I've since learned that Pergonal was not to blame for Suleman's conception. She did indeed have six embryos implanted by in vitro fertilization (IVF), two of which split, creating eight premature babies who may suffer a host of problems (including heart and brain defects).
If you purposely create more than one child in utero, there's a good chance they're going to have to come out early. Who in the world would wish prematurity upon their children? And what physician would consent to a massive embryo transfer?
The parents in my community have been discussing this situation almost nonstop since the story broke. While everyone agrees that Suleman made a terrible decision and her complicit doctor should be punished, no one can agree what the guidelines should be. Here are some of the suggestions:
"How about no IVF after three kids?"
Sounds responsible. But then I think of the well-to-do mother whose fourth child (an IVF baby) takes swim lessons with my daughter. Would I deny her the right to a fourth child just because she is over 35 and her reproductive system stopped cooperating?
"You have to show you can financially support your embryos before you create them."
But if this were the case for natural conception, so many kids wouldn't be here today. And the bills related to assisted reproductive technology (ART) tend to drain the savings accounts of even the most fiscally responsible parents. Most insurance companies don't cover ART, acting as an artificial barrier to prevent low-income women from conceiving through IVF.

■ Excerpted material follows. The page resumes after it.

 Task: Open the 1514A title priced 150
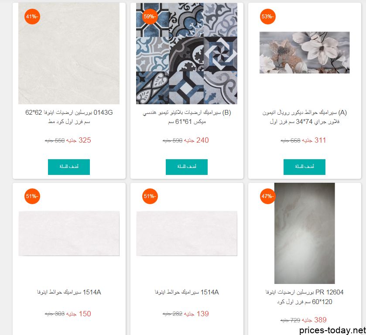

Next Page: Should the doc have to pay? [ pagebreak ]"The doctor who transferred those embryos should have to pay for those kids' medical bills"
A friend of mine transferred five embryos in her IVF procedure. Her reasons? The quality of the embryos was low, she was over 35, and she'd had failed attempts in the past. That IVF cycle failed for her as well, but what if all five had worked—and split? Would I judge her as I am judging Nadya Suleman? What makes the difference? Is it that my friend is married?
Suleman explains that six embryos were transferred for each of her IVF treatments. This simply doesn't make sense. Only one or two of those embryos made it out of six, in a healthy woman under 35? What did the clinic do so poorly the first few times, only to knock it out of the park on the seventh try? I maintain my skepticism on this point.
"No way should a single woman be allowed to have 14 kids with a sperm donor."
Yeah! But wait—where are we going to draw the line? Will we deny, for example, California lesbians the right to use donated sperm because they aren't technically married?
Then I learned that Suleman had experienced multiple pregnancy losses in her journey, and a light clicked on for me. For me, my definition of an embryo changed dramatically after I lost two of them. They became people; they were my babies. I agree with Suleman that the idea of simply discarding unused embryos feels totally unacceptable to me. But to transfer the entire gang at once seems like a misguided solution.
It seems that Nadya Suleman comprises our worst fears regarding the use of ART. Any one component of her life would not be shocking, but the combination —single, six older kids, no money—makes for a cumulative moral question mark.
I can't imagine a world in which reproductive endocrinologists are forced to make moral judgments before proceeding with IVF or other treatments. The California Medical Board is reviewing the clinic's records, but it is not against the law—simply against "professional guidelines"—to transfer more than two embryos made from the eggs of a woman under 35.
No one wants to wade into the murky legislative territory with this one, but at the same time, we can't look away. To continue operating without legal standards seems unfair to the embryos and unjust to the society which must care for them when ART is used irresponsibly.
Do you think there should be legal standards? What should they be?